Filozofia prawdy i kłamstwa – Część IV

Każdy z nas jest kłamcą bez względu na pochodzenie czy wyznawaną religię. Niektórzy z nas kłamią w dobrej wierze, czyli np. po to, aby kogoś uratować, natomiast inni z pełną świadomością wystawiają fałszywe świadectwo na temat innych ludzi, co prowadzi ich do tragedii. Różne religie podchodzą jednak w zupełnie inny sposób do prawdy i kłamstwa i tak na przykład chrześcijaństwo potępia kłamstwo z całą surowością, a islam zachęca do kłamstwa i usprawiedliwia je pod warunkiem, że służy islamowi.

Nie zamierzam badać ani chrześcijaństwa, ani islamu i nie zamierzam podważać przesłań, które się w nich znajdują. Zamierzam się tylko skoncentrować na tym, w jaki sposób podchodzi do kłamstwa Biblia, a w następnej części Koran. Ktoś mógłby powiedzieć, że moja ocena będzie subiektywna dlatego, że artykuł napisany przez katolika będzie niesprawiedliwy względem islamu, więc postaram się oprzeć tylko na dowodach zawartych w tych dwóch księgach. Z drugiej strony, bycie w pełni obiektywnym także jest wielkim wyzwaniem, dlatego zanim moi Czytelnicy mnie osądzą należy zadać sobie pytanie: co jeśli artykuł ten byłby napisany przez muzułmanina, ateistę lub Żyda?

Biblia na temat kłamstwa

Biblia jest zdecydowanie przeciwko kłamstwu i przeciwko oszustwom dlatego, że Jezus jest prawdą i światłem, a Szatan jest fałszywy i jest ojcem kłamstwa. Oznacza to, że wszystko co uczciwe i szlachetne pochodzi od Boga Ojca, Boga Syna i Ducha Świętego, natomiast ci, którzy parają się kłamstwem i wystawiają fałszywe świadectwo nie zasługują na życie wieczne.

- [ZESTAW DANYCH]:
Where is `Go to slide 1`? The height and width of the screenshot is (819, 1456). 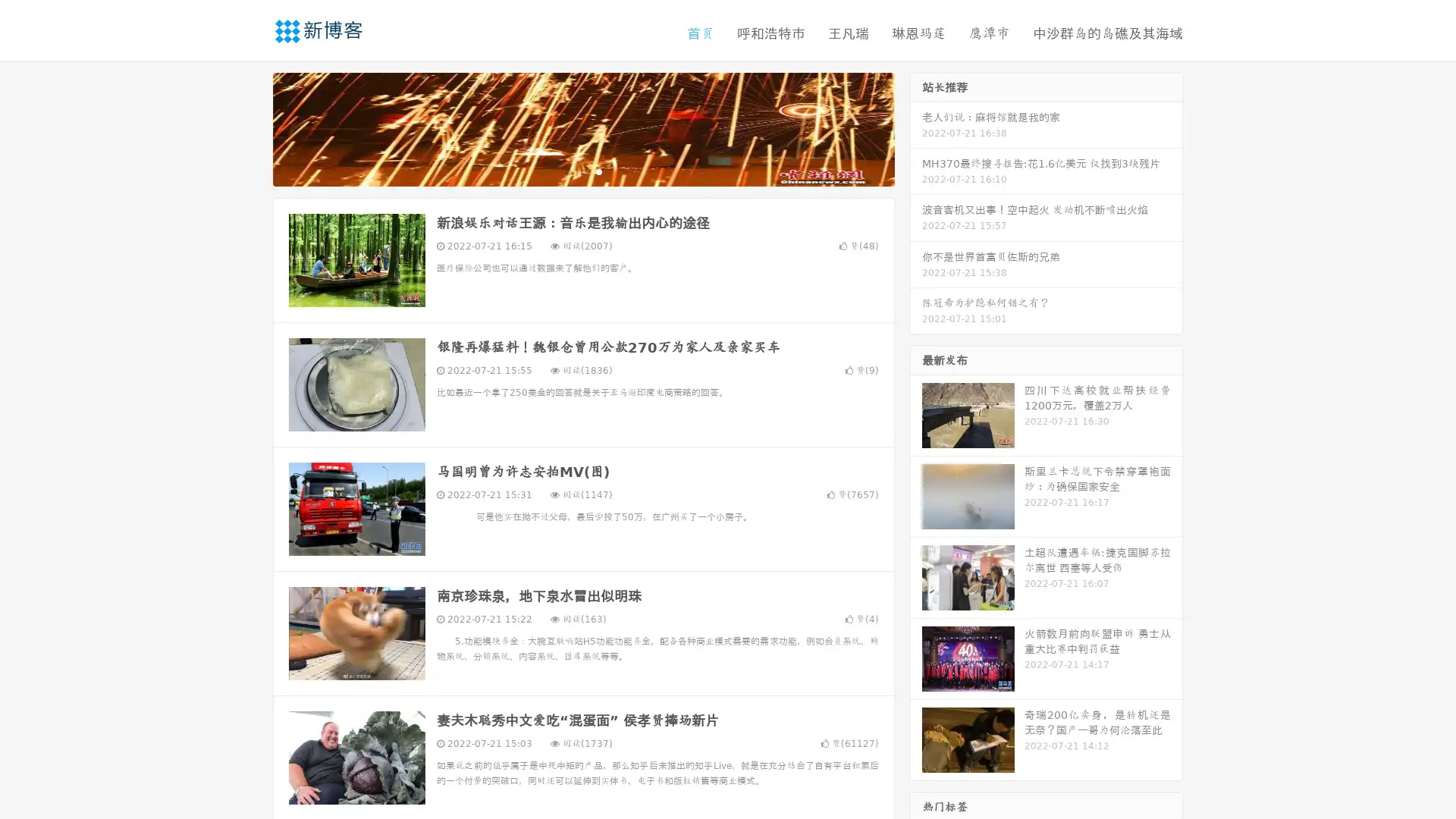 Go to slide 1 is located at coordinates (567, 171).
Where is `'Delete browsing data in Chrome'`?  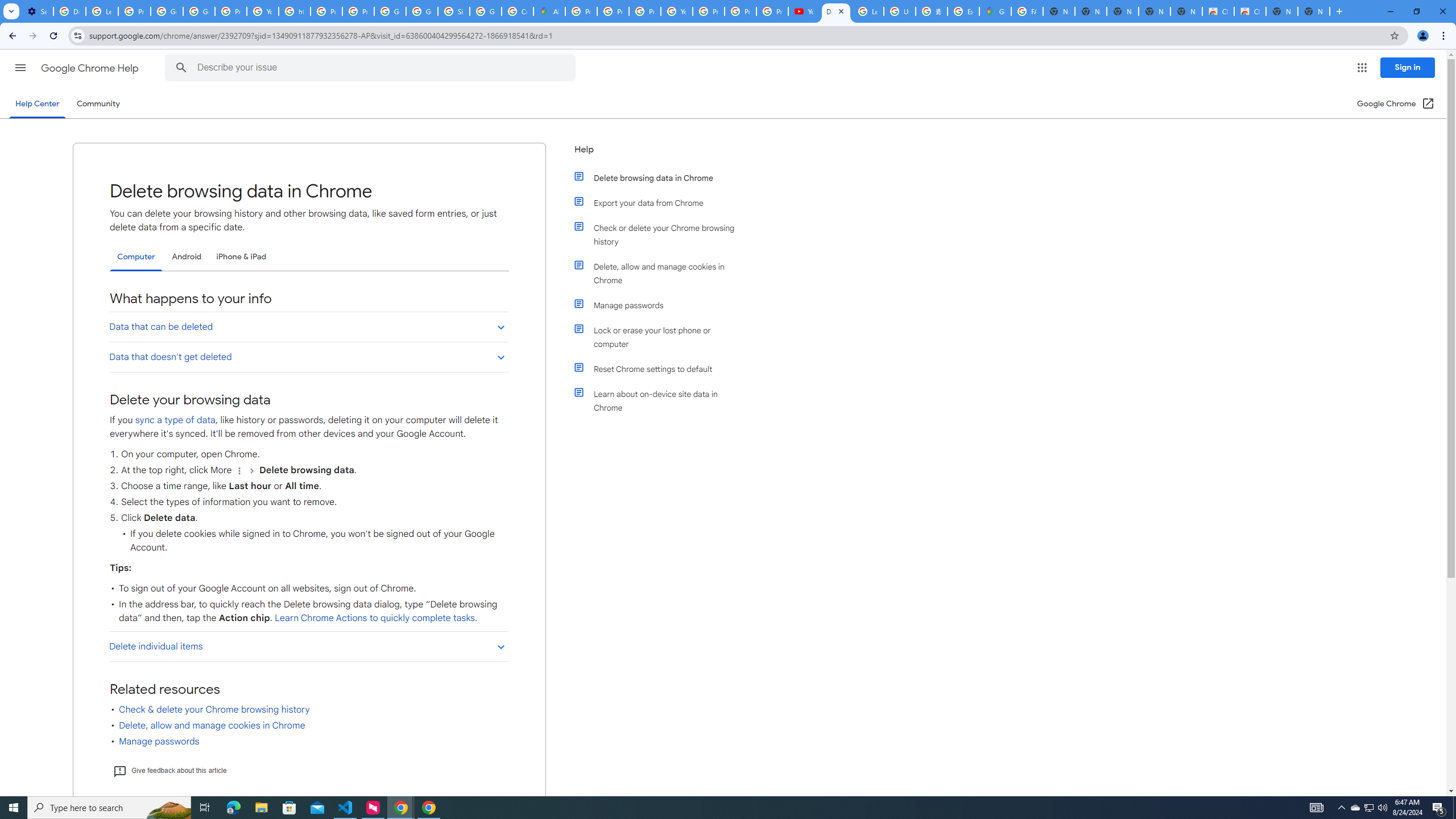
'Delete browsing data in Chrome' is located at coordinates (661, 178).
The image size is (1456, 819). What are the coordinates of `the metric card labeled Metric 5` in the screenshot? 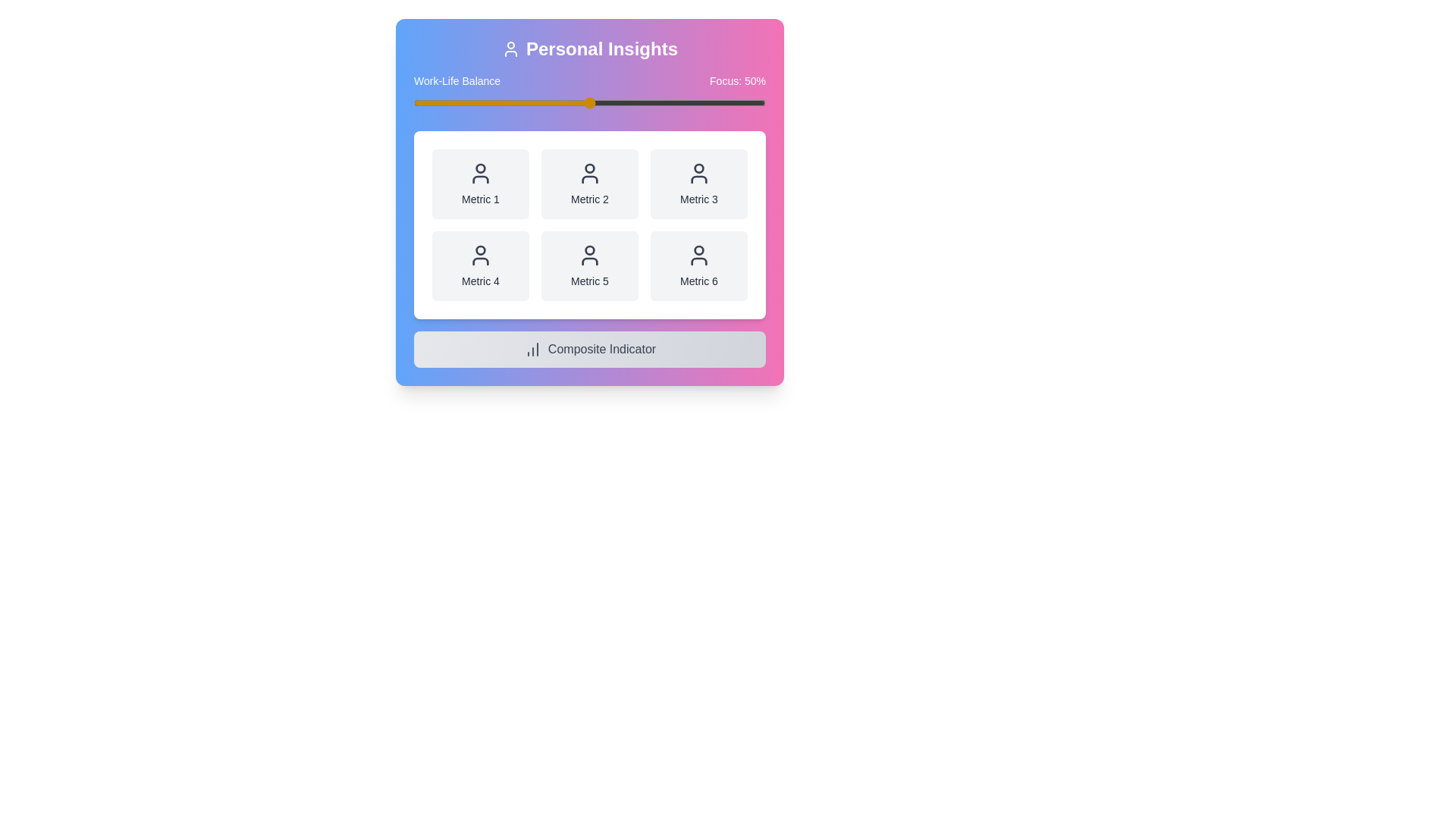 It's located at (588, 265).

- [TWOJE ZADANIE]: Przepisz cały tekst o prawdzie i kłamstwie bez żadnych zmian. Wiersze z danymi to osobny materiał, niezależny od tekstu.

- [PEŁNE ROZWIĄZANIE]:
Filozofia prawdy i kłamstwa – Część IV

Każdy z nas jest kłamcą bez względu na pochodzenie czy wyznawaną religię. Niektórzy z nas kłamią w dobrej wierze, czyli np. po to, aby kogoś uratować, natomiast inni z pełną świadomością wystawiają fałszywe świadectwo na temat innych ludzi, co prowadzi ich do tragedii. Różne religie podchodzą jednak w zupełnie inny sposób do prawdy i kłamstwa i tak na przykład chrześcijaństwo potępia kłamstwo z całą surowością, a islam zachęca do kłamstwa i usprawiedliwia je pod warunkiem, że służy islamowi.

Nie zamierzam badać ani chrześcijaństwa, ani islamu i nie zamierzam podważać przesłań, które się w nich znajdują. Zamierzam się tylko skoncentrować na tym, w jaki sposób podchodzi do kłamstwa Biblia, a w następnej części Koran. Ktoś mógłby powiedzieć, że moja ocena będzie subiektywna dlatego, że artykuł napisany przez katolika będzie niesprawiedliwy względem islamu, więc postaram się oprzeć tylko na dowodach zawartych w tych dwóch księgach. Z drugiej strony, bycie w pełni obiektywnym także jest wielkim wyzwaniem, dlatego zanim moi Czytelnicy mnie osądzą należy zadać sobie pytanie: co jeśli artykuł ten byłby napisany przez muzułmanina, ateistę lub Żyda?

Biblia na temat kłamstwa

Biblia jest zdecydowanie przeciwko kłamstwu i przeciwko oszustwom dlatego, że Jezus jest prawdą i światłem, a Szatan jest fałszywy i jest ojcem kłamstwa. Oznacza to, że wszystko co uczciwe i szlachetne pochodzi od Boga Ojca, Boga Syna i Ducha Świętego, natomiast ci, którzy parają się kłamstwem i wystawiają fałszywe świadectwo nie zasługują na życie wieczne.